The key takeaway for algorithms research seems to be that "[w]e don’t know how to build big networks that deliver lots of bandwidth". This is exactly what S. Borkar argued in his IPDPS'13 keynote [1]. An exa-scale cluster can't be cost-efficient unless the bisection bandwidth is highly sublinearly in the cluster's computing power.

We need new algorithms that - require communication volume and latency significantly sublinear in the local input size (ideally polylogarithmic) - don't depend on randomly distributed input data (most older work does)

It's really too bad that many in the theoretical computer science community think that distributed algorithms were solved in the 90s. They weren't.

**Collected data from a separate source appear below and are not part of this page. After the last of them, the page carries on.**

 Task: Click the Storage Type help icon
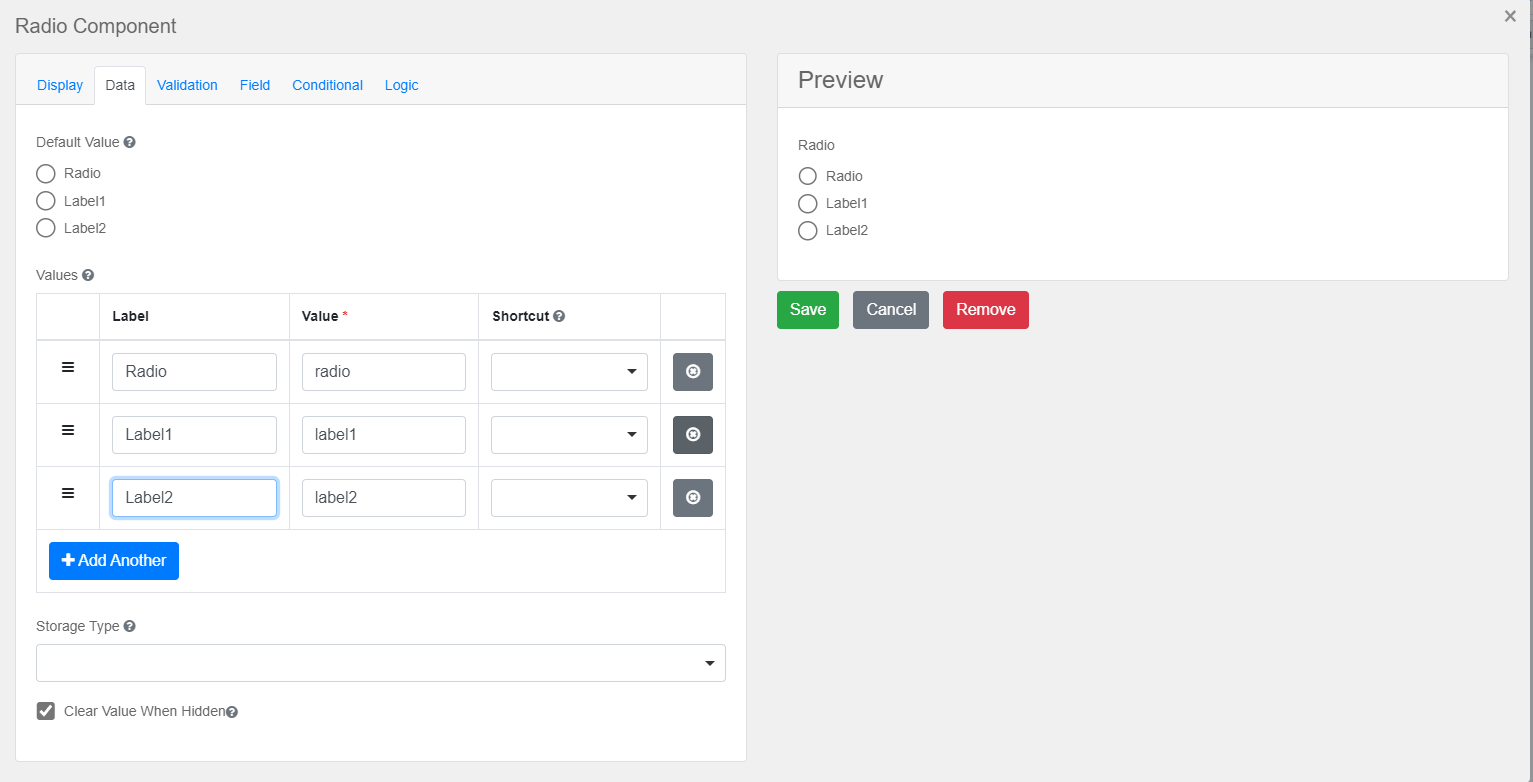click(x=130, y=626)
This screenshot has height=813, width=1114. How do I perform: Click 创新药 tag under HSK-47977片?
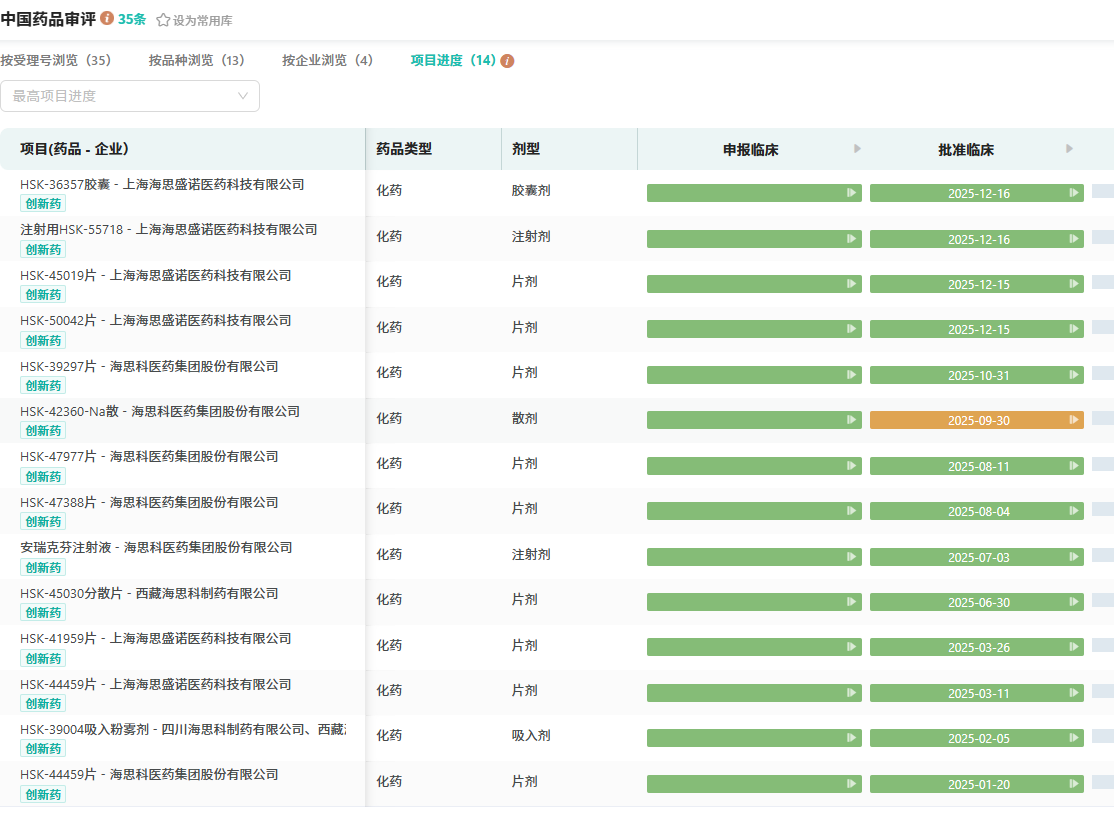pos(43,476)
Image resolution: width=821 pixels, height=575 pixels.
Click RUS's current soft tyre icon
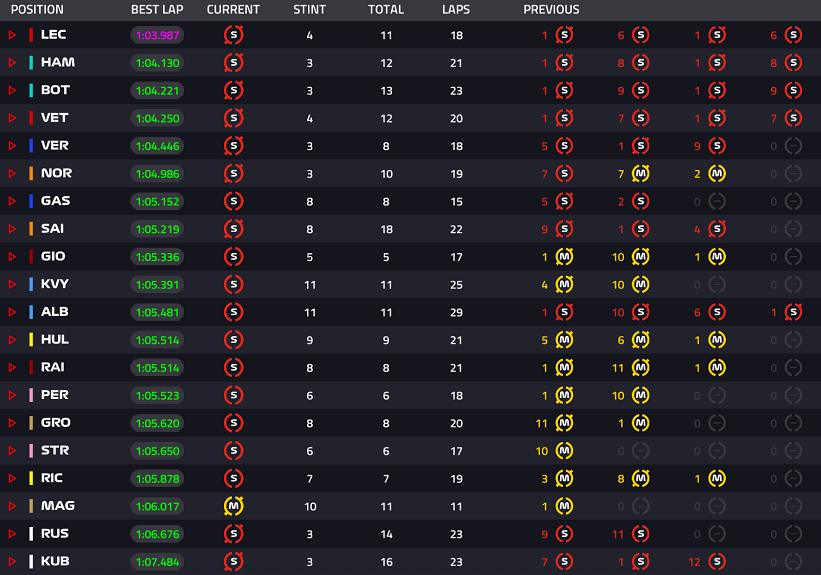(234, 534)
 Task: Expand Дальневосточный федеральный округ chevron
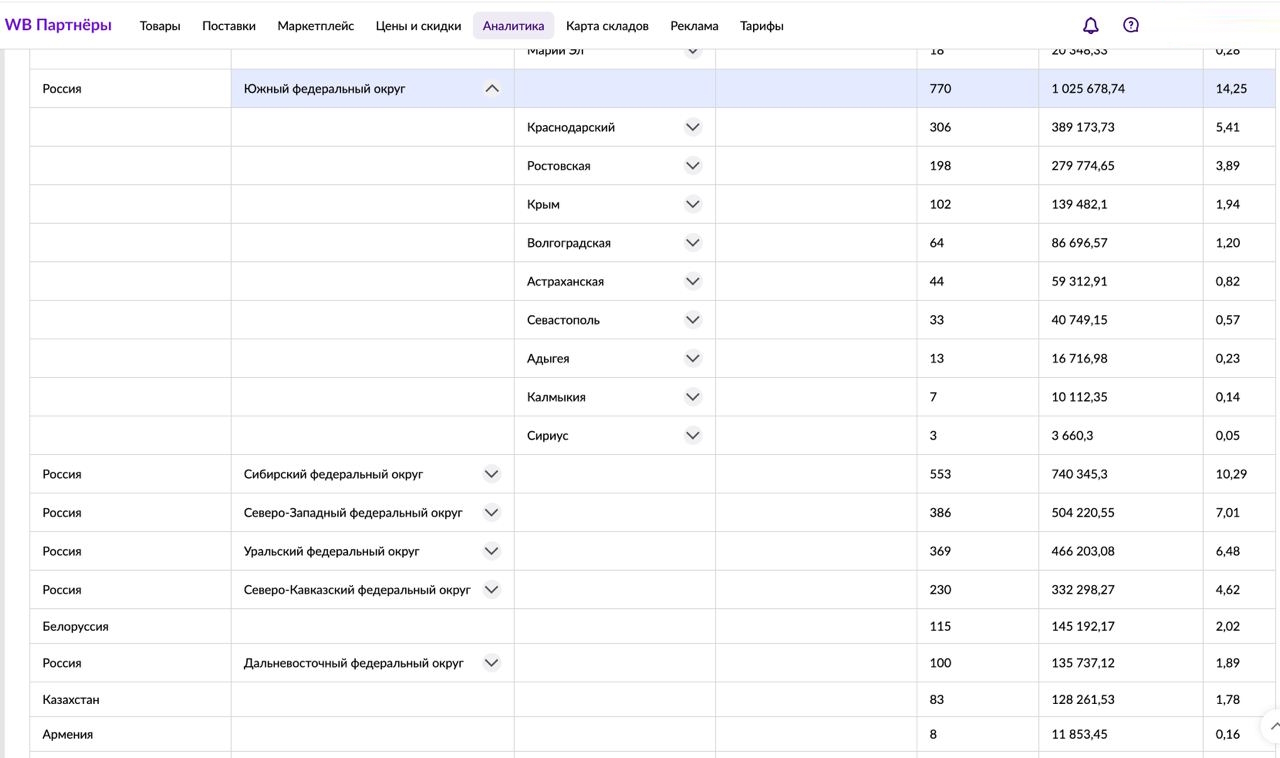point(491,663)
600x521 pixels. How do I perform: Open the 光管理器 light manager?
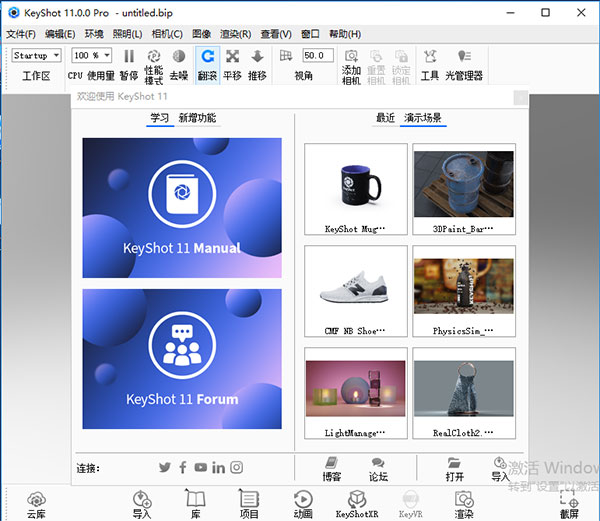click(463, 58)
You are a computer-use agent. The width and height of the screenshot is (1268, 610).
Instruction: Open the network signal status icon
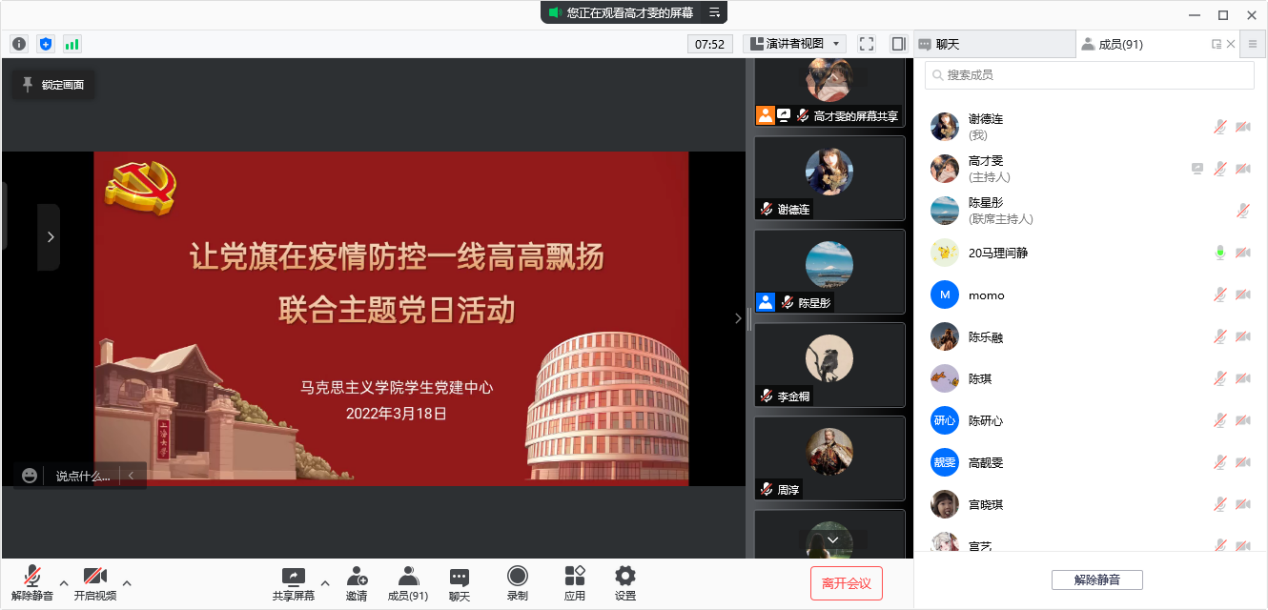72,44
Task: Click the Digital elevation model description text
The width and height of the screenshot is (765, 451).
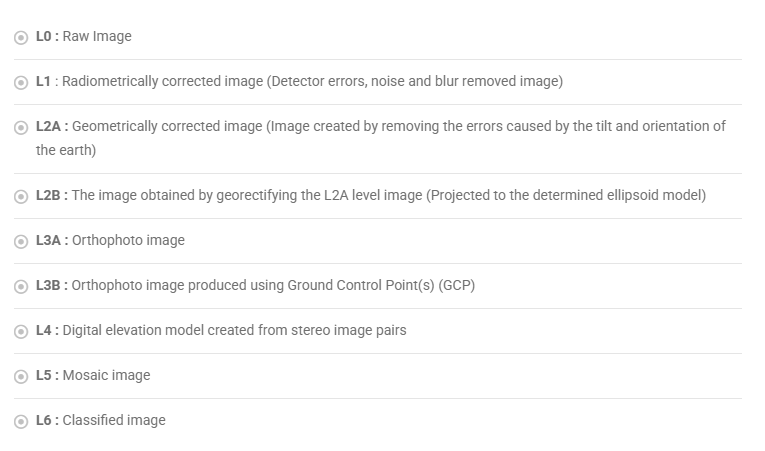Action: pyautogui.click(x=234, y=331)
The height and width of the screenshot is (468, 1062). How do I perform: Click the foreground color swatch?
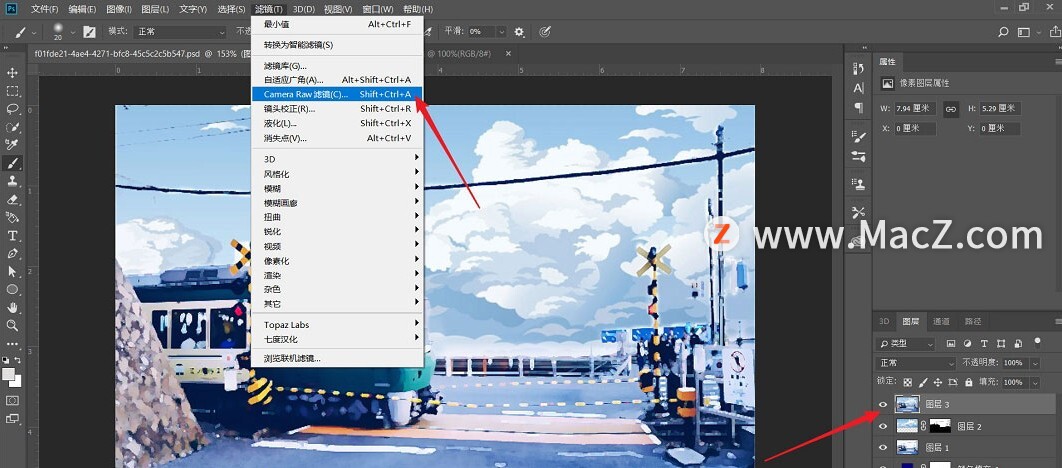point(9,374)
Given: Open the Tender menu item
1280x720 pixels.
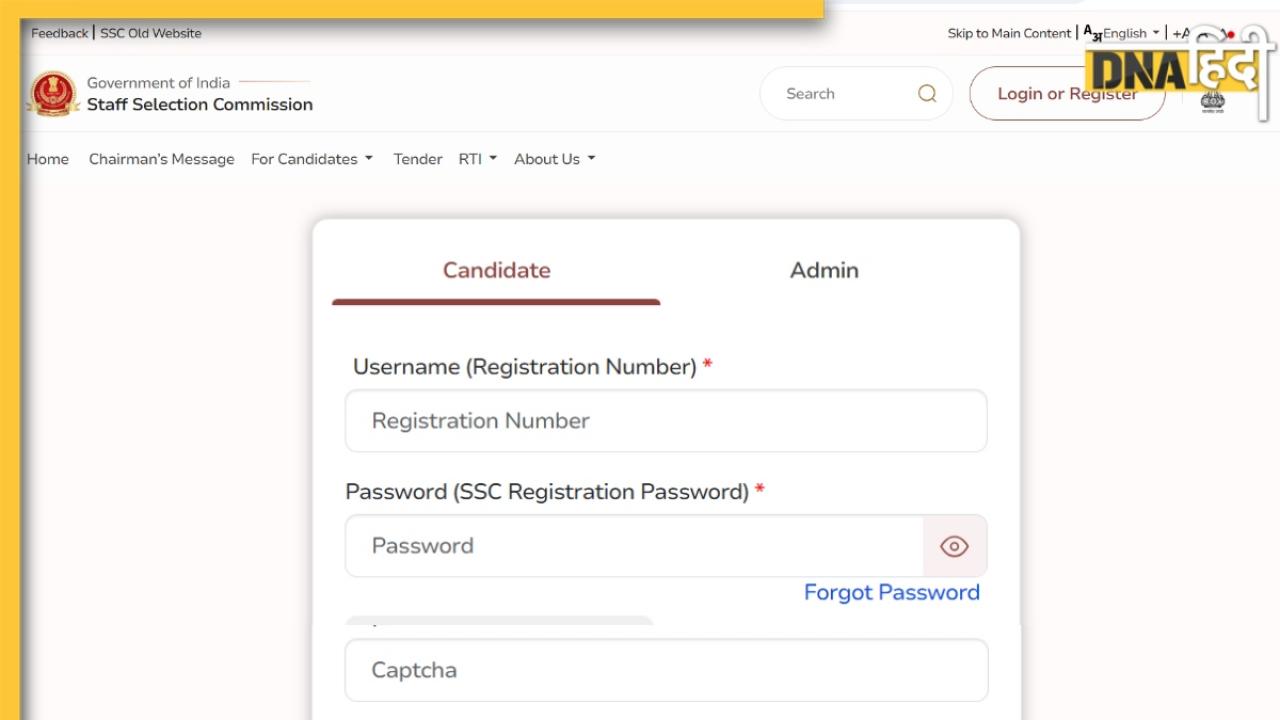Looking at the screenshot, I should [418, 159].
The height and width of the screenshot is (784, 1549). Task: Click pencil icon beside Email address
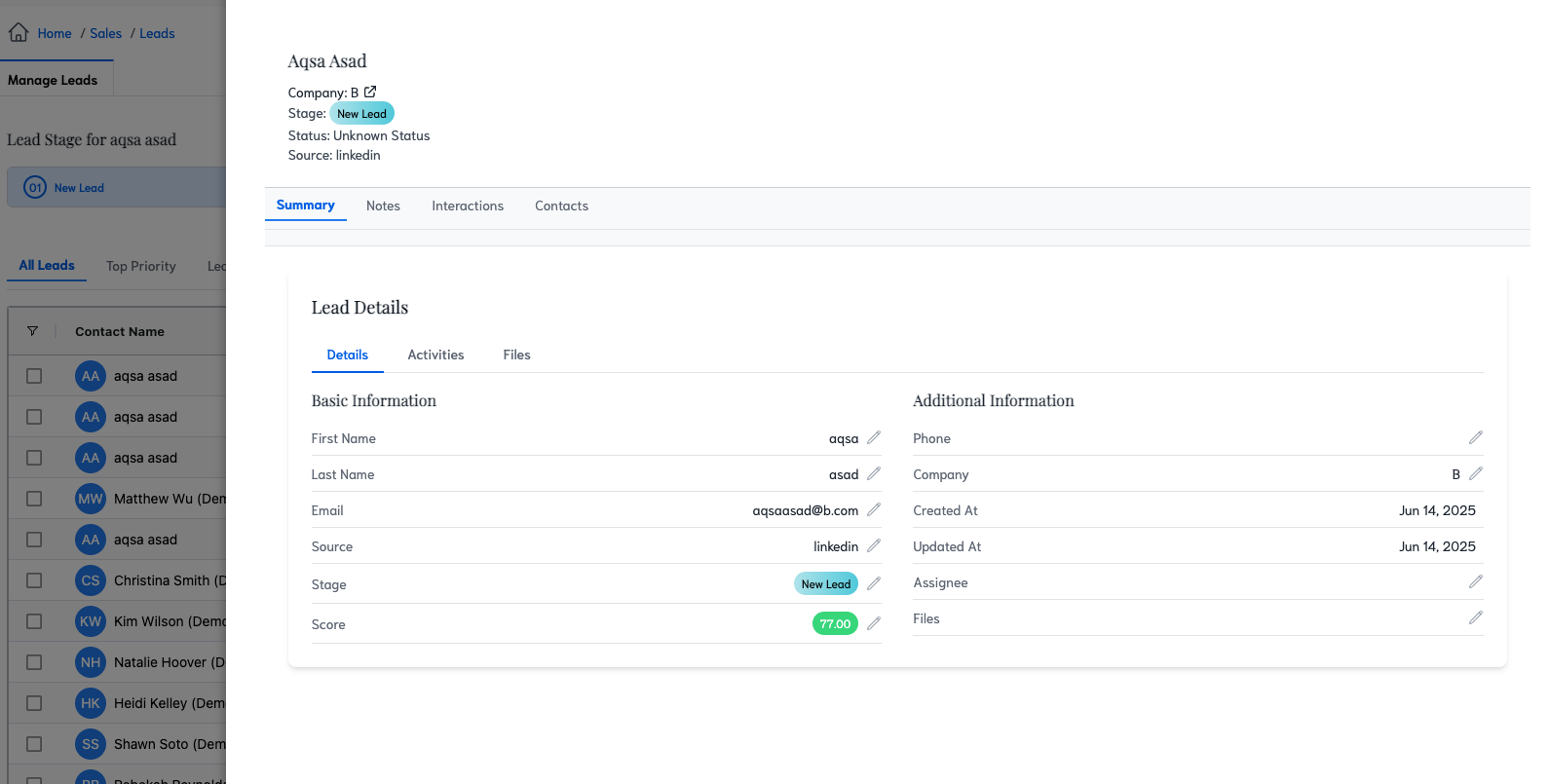pos(874,510)
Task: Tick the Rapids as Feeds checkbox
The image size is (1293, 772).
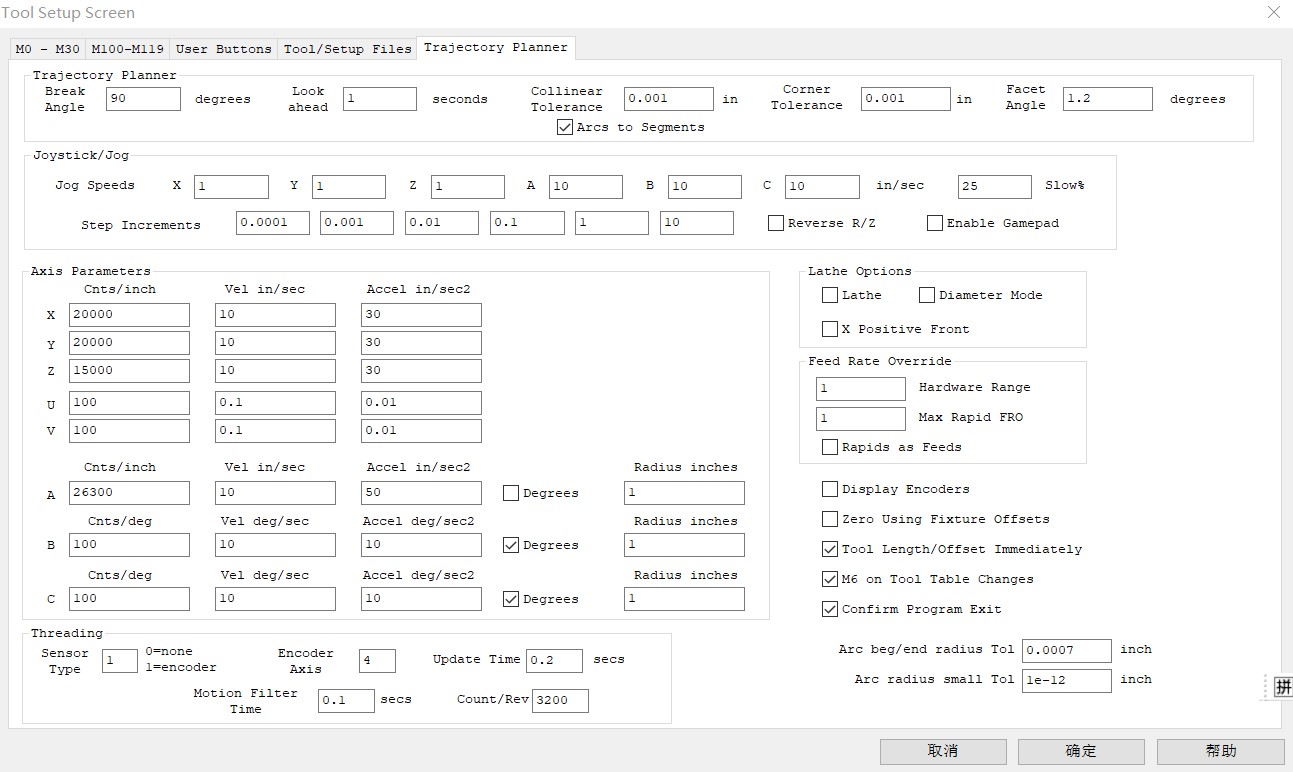Action: 830,447
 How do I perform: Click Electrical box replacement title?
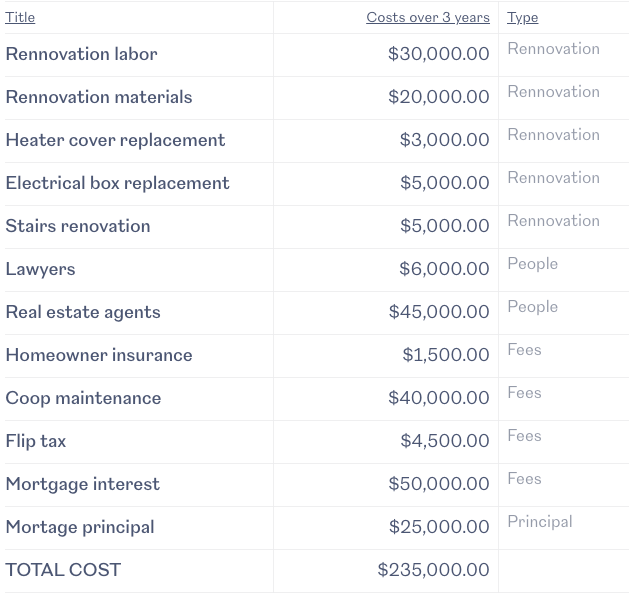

[1] http://www.ipdps.org/ipdps2013/SBorkar_IPDPS_May_2013.pdf

One of the biggest things I've had to unlearn as an SRE leaving google is this: RPC traffic is not free, fast, and reliable (So long as you don't go cross-datacenter). For most companies it is expensive and slow. Facebook's networks are still designed for early-2000s era topologies and their newer topologies won't fix that; They've still got way too little top-of-rack bandwidth to the other racks nearby.

Microsoft hasn't even caught on yet, and is still designing for bigger and bigger monolithic servers. I can't tell what Amazon is doing, but they seem to have the idea with ELBs at multiple layers.

This is what continues to shock me about the tech industry. Google started revolutionizing the way data centers work more than 15 years ago, and it's a huge reason why they are able to execute on ambitious projects so well and serve up content that has a ton of compute behind it yet do so incredibly fast yet also incredibly cheaply. That cuts right to the bottom line, yet nobody else has copied google yet. I think it's a huge indication of just how immature the entire industry truly is. It's difficult enough to get anything done these days, let alone get something exceptional done well. We're only just a little bit out of the deep depths of the "software crisis" where the ability to run a successful software project was a hit or miss thing. But we're still in the software crisis shallows, and it'll be a long time before we make land fall.

> nobody else has copied google yet

Why would they ?

Almost nobody is operating at Google's scale and interconnects like Infiniband are rarely saturated to the point that exotic solutions are needed. Fast RPC is nice and all but (a) not that many companies are using microservices and (b) not that many are scaling out to the billions of requests/second.

And the 20 or so companies who are operating at Google's scale are hardly floundering around blind. Facebook has done very interesting work in the infrastructure space, LinkedIn is amazing on the core software side and Netflix has pioneered the use of the cloud.

The two examples I think that matter are Amazon and Microsoft. I don't think they copied Google- I think they independently realized, when they decided to enter the cloud service, that they had to scale up and out their data centers tremendously. And when you do that, you quickly learn that deploying more hosts is easier than deploying the ports to interconnect those hosts with a globally nonblocking fabric.

Amazon and MSFT have both published nice papers showing that they "got it" about 3-5 years ago. I think they operate within an order of magnitude of Google in terms of total external and internal traffic, but that's just a guess because none of these companies publish enough detail to say for sure.

As a googler, I would agree with this bucketing. Amazon and Microsoft are in the same ballpark scale-wise, but companies like LinkedIn and Netflix have lower scaling needs (this isn't a knock on them, just a technical reality). Netflix would likely be in the same ballpark if they didn't leverage Amazon. Facebook is also hovering near the line, and has probably crossed over.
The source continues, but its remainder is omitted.